* [Brief 1]: Please repeat the rows word for word, starting at the first row and ending at the row containing "Privacy Policy (840, 1540)", with both of those rows included.

As part of our ongoing (never ending, really) celebration of Desipio’s 20th anniversary, I’m still digging up golden oldies.  Given the mild backlash my Monday Cub O’ Coffee column on The Athletic got because I was “mean to Tom Ricketts and Crane Kenney” let’s take a look at when I was really mean to Crane on December 13, 2009.

Last week, Cubs season ticket holders received their yearly letter from Vice President in Charge of Meddling and Incompetence, Crane Kenney.

It was like every other year’s letter.  He thanked the season ticket holders for wasting their money on the Cubs, he talked about how great the season was, and then he told the season ticket holders that most of them will just have to bend over and take another ticket price increase.

Thanks to Intrepid Reader flannj, we can now mock the entire letter.

Dear sucker Season Ticket Holder,

Thank you for your tremendous support of the Chicago Cubs as we embark on a new era under the Ricketts
family ownership. As I have done in the past, this letter will cover a number of topics, including our 2010 ticket pricing, the process for renewing your season tickets and a seat relocation option made available for the first time ever.

I’m off to a good start, you already know clearly that this letter is going to be about how much more it’s going to cost to watch the Cubs lose this season, and if you want to sit farther away to cut down on the smell, we can probably accommodate you. 

New Ownership
On October 27, 2009, the Ricketts family became the eighth owners in the 133-year history of the Chicago Cubs. They are the first family owners in 30 years and have taken control of the organization with a clear mission: win a World Championship for the most deserving fans in sports.  Already, the benefits of new ownership can be seen in the form of capital commitments to Wrigley Field (described later), hiring top management talent such as Rudy Jaramillo, increasing resources for player development and new programs to improve your experience at the Friendly Confines.

* [Brief 2]: Rewrite the Cubs ticket letter post starting at "As part of our" and ending at "December 13, 2009.", replacing "Monday" with "Tuesday".

* [Extracted entries]:
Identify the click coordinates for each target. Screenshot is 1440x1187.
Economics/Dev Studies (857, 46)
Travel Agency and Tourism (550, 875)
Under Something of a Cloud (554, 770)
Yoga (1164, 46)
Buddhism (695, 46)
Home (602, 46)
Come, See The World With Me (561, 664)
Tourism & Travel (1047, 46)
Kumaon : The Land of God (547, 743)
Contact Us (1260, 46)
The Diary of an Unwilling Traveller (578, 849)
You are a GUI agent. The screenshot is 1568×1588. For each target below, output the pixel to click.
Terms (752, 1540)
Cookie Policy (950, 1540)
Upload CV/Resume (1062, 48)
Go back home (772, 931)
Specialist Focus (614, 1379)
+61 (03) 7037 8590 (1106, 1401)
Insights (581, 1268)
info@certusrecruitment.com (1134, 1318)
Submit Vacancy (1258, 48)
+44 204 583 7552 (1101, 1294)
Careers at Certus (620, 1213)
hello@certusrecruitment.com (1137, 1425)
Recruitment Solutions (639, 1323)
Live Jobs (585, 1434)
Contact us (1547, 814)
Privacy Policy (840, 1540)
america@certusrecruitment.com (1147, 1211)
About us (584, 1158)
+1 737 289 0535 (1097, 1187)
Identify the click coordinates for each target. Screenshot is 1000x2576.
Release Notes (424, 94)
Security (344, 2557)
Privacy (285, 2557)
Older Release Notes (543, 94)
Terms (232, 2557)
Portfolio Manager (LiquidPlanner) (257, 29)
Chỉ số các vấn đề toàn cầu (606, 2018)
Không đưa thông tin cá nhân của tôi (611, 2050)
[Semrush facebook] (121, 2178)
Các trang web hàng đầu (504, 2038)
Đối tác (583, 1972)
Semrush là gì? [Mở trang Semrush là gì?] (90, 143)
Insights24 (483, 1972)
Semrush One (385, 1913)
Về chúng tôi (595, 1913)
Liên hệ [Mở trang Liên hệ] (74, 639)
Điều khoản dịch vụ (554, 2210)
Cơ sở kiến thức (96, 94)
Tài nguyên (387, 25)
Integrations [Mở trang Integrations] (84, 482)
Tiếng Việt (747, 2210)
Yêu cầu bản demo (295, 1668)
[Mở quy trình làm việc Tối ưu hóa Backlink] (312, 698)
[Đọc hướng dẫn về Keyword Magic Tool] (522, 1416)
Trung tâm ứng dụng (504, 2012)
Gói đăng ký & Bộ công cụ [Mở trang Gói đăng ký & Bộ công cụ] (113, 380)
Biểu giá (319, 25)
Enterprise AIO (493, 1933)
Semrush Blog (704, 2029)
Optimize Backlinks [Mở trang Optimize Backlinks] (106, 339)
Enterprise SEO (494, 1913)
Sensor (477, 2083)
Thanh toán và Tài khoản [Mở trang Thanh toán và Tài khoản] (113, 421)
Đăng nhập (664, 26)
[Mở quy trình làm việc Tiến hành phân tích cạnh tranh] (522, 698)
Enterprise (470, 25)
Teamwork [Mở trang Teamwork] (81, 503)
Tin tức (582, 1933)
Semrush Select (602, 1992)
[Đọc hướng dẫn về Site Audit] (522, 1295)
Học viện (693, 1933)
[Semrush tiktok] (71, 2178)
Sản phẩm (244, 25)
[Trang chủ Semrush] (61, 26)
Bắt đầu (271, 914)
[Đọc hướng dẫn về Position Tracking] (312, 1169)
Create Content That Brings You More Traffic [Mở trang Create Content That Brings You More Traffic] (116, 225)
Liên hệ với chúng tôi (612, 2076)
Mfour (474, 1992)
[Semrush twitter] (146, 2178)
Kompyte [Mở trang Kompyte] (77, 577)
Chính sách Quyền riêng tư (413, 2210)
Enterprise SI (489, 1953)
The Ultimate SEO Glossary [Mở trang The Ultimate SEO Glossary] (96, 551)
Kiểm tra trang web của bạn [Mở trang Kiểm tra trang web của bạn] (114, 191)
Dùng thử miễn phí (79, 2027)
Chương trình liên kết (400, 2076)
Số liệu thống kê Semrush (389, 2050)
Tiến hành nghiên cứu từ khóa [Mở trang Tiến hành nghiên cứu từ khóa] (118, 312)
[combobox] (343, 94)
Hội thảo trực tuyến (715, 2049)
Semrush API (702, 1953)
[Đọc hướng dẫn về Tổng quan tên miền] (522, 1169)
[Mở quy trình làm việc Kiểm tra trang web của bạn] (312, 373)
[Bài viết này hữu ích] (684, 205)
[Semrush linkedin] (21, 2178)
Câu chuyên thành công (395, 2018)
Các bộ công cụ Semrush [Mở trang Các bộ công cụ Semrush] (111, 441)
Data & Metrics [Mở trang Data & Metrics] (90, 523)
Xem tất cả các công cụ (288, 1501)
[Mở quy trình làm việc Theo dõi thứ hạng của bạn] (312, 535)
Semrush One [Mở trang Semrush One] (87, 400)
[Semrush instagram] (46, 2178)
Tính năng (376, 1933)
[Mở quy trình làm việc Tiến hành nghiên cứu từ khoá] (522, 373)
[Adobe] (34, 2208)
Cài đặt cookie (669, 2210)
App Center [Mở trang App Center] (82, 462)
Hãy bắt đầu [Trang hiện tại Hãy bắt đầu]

* [Finished answer 1]:
Identify the click coordinates for each target. Screenshot is 1440x1187.
Economics/Dev Studies (857, 46)
Travel Agency and Tourism (550, 875)
Under Something of a Cloud (554, 770)
Yoga (1164, 46)
Buddhism (695, 46)
Home (602, 46)
Come, See The World With Me (561, 664)
Tourism & Travel (1047, 46)
Kumaon : The Land of God (547, 743)
Contact Us (1260, 46)
The Diary of an Unwilling Traveller (578, 849)
You are a GUI agent. The screenshot is 1568×1588. For each target below, output the pixel to click.
Terms (752, 1540)
Cookie Policy (950, 1540)
Upload CV/Resume (1062, 48)
Go back home (772, 931)
Specialist Focus (614, 1379)
+61 (03) 7037 8590 (1106, 1401)
Insights (581, 1268)
info@certusrecruitment.com (1134, 1318)
Submit Vacancy (1258, 48)
+44 204 583 7552 (1101, 1294)
Careers at Certus (620, 1213)
hello@certusrecruitment.com (1137, 1425)
Recruitment Solutions (639, 1323)
Live Jobs (585, 1434)
Contact us (1547, 814)
Privacy Policy (840, 1540)

* [Finished answer 2]:
As part of our ongoing (never ending, really) celebration of Desipio’s 20th anniversary, I’m still digging up golden oldies.  Given the mild backlash my Tuesday Cub O’ Coffee column on The Athletic got because I was “mean to Tom Ricketts and Crane Kenney” let’s take a look at when I was really mean to Crane on December 13, 2009.